Passage for review:
───

MARS stands for Mitigation and Response System. If the product works as Blask describes, it could use a name that more accurately communicates its function--real-time threat detection and quarantining.
Written by David Berlind, Inactive

Here's something you don't see too often. A product--in fact, an entire company--launching two months ahead of schedule. Although it was originally scheduled to emerge from the startup shadows on November 15, Milpitas, CA-based Protego Networks will officially open its doors earlier than planned after a bit of word-of-mouth advertising sparked some unexpected demand for its MARS line of security appliances.

"Without naming names, we have several government organizations telling us that they need the product now," Chris Blask, Protego's business development vice president, told me. "So we moved the company launch and the FCS (first customer ship) date up to September 15."

MARS stands for Mitigation and Response System. If the product works as Blask describes, it could use a name that more accurately communicates its function--real-time threat detection and quarantining. The tool appears to be the sort of "Terminator" that network managers were looking for as they wrangled with MSBlaster and Sobig.F during the last few weeks.

───

Information shown:
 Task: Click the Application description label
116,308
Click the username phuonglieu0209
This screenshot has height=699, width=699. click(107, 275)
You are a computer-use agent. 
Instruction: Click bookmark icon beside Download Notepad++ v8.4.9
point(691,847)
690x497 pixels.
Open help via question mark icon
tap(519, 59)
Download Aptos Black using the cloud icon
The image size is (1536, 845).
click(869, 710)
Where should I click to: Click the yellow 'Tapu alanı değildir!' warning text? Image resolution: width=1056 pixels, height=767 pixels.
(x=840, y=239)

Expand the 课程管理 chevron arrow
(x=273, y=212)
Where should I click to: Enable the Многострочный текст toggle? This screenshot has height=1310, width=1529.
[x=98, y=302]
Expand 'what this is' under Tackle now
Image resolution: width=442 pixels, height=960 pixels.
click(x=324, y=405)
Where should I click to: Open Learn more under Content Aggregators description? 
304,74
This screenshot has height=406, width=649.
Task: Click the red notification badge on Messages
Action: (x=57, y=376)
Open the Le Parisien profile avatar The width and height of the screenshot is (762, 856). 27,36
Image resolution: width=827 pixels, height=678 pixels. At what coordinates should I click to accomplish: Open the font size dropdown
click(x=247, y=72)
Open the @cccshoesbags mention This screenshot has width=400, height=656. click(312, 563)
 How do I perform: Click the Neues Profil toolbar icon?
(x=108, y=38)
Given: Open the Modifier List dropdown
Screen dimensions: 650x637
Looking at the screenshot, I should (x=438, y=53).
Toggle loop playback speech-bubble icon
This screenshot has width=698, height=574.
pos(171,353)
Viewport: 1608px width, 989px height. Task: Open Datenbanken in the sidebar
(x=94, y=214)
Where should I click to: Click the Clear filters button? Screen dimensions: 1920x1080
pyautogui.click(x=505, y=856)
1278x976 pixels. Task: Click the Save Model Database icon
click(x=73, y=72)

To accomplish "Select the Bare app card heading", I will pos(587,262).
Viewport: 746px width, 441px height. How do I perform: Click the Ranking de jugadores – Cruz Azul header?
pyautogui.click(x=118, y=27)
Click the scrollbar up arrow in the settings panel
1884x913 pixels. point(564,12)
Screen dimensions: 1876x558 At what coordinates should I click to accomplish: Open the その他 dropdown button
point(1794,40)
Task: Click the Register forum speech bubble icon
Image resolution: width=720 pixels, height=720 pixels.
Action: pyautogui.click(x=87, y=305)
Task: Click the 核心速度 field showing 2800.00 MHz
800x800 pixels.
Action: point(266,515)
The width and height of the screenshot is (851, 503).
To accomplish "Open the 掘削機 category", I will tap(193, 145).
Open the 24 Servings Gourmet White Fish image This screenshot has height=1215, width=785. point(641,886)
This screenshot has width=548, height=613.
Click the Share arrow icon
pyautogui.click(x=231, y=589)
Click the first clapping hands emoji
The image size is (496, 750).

───

What you have to do: Copy everything in the Protego article from "Written by David" down to "of security appliances.", word for word. The entries have nothing to do with what you're asked to do here.

Answer to the problem:
Written by David Berlind, Inactive

Here's something you don't see too often. A product--in fact, an entire company--launching two months ahead of schedule. Although it was originally scheduled to emerge from the startup shadows on November 15, Milpitas, CA-based Protego Networks will officially open its doors earlier than planned after a bit of word-of-mouth advertising sparked some unexpected demand for its MARS line of security appliances.